A two-decade civil war waged by Tamil Tiger rebels against the government has made it harder for both sides to work in the humanitarian disaster. Puleedevan said the lack of coordination in relief efforts within the government has hindered supplies to the northeast, where at least 20,000 were killed. President Chandrika Kumaratunga's decision on 5 January to appoint the military to run relief operations has resulted in tensions in welfare centres in the east, Puleedevan said.
"Tamils are leaving the welfare centers in Trincomalee and Ampara because there is the fear of the military," Puleedevan said. "Hundreds have left and many are going into jungle areas."
The rebels, who deployed 2,500 fighters to evacuate victims within half an hour of the waves hitting the coastline, said they are disappointed that United Nations Secretary General Kofi Annan didn't visit rebel-controlled areas during his recent visit to Sri Lanka.
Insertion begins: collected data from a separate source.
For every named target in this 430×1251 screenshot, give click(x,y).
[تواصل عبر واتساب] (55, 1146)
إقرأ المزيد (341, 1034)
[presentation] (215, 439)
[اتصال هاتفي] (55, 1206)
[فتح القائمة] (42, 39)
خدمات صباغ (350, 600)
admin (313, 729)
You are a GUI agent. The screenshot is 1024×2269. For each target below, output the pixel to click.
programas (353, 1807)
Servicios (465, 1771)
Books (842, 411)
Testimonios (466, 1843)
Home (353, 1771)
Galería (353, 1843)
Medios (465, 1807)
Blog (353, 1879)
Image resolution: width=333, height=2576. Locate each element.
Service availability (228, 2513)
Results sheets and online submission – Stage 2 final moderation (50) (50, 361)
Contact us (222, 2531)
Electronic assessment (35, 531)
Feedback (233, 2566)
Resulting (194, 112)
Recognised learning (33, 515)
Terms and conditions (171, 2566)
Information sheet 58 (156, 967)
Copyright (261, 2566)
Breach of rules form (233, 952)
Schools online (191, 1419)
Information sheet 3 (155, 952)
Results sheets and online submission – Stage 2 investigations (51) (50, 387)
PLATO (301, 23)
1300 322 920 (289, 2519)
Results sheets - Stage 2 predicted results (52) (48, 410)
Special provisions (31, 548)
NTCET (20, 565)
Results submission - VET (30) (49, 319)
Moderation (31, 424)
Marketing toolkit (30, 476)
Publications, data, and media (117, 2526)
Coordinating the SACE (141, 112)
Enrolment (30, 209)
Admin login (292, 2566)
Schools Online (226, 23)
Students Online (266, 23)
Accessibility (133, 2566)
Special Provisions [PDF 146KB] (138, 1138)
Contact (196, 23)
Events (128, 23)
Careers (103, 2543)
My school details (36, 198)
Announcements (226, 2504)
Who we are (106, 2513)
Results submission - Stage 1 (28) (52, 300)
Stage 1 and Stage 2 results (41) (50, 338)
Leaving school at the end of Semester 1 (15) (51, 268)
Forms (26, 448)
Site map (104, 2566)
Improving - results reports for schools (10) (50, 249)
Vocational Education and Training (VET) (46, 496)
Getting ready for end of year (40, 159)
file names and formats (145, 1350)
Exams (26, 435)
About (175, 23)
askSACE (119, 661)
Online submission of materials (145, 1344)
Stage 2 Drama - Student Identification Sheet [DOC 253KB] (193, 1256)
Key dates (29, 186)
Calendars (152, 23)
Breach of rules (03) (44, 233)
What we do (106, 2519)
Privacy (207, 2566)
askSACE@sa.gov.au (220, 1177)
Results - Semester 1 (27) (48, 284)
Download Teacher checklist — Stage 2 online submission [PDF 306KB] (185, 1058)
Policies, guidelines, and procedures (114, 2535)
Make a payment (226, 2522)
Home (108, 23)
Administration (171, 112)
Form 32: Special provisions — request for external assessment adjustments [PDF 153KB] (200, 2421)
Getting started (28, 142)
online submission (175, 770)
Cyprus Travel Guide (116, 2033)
Annan said at a news conference in Colombo that the UN doesn't take sides and he intends to return again to the island to see all parts of the country.
Rebel leader Velupillai Prabhakaran is committed to the peace process even with the tensions between the rebels and the government, Puleedevan said.
The Tamil Tiger rebels and the government have observed a ceasefire since February 2002. Peace negotiations are stalled over a Tamil Tiger demand that talks focus on allowing self- government for Tamils. The rebels have been fighting for a separate homeland since 1983 in a conflict that has killed more than 60,000 people.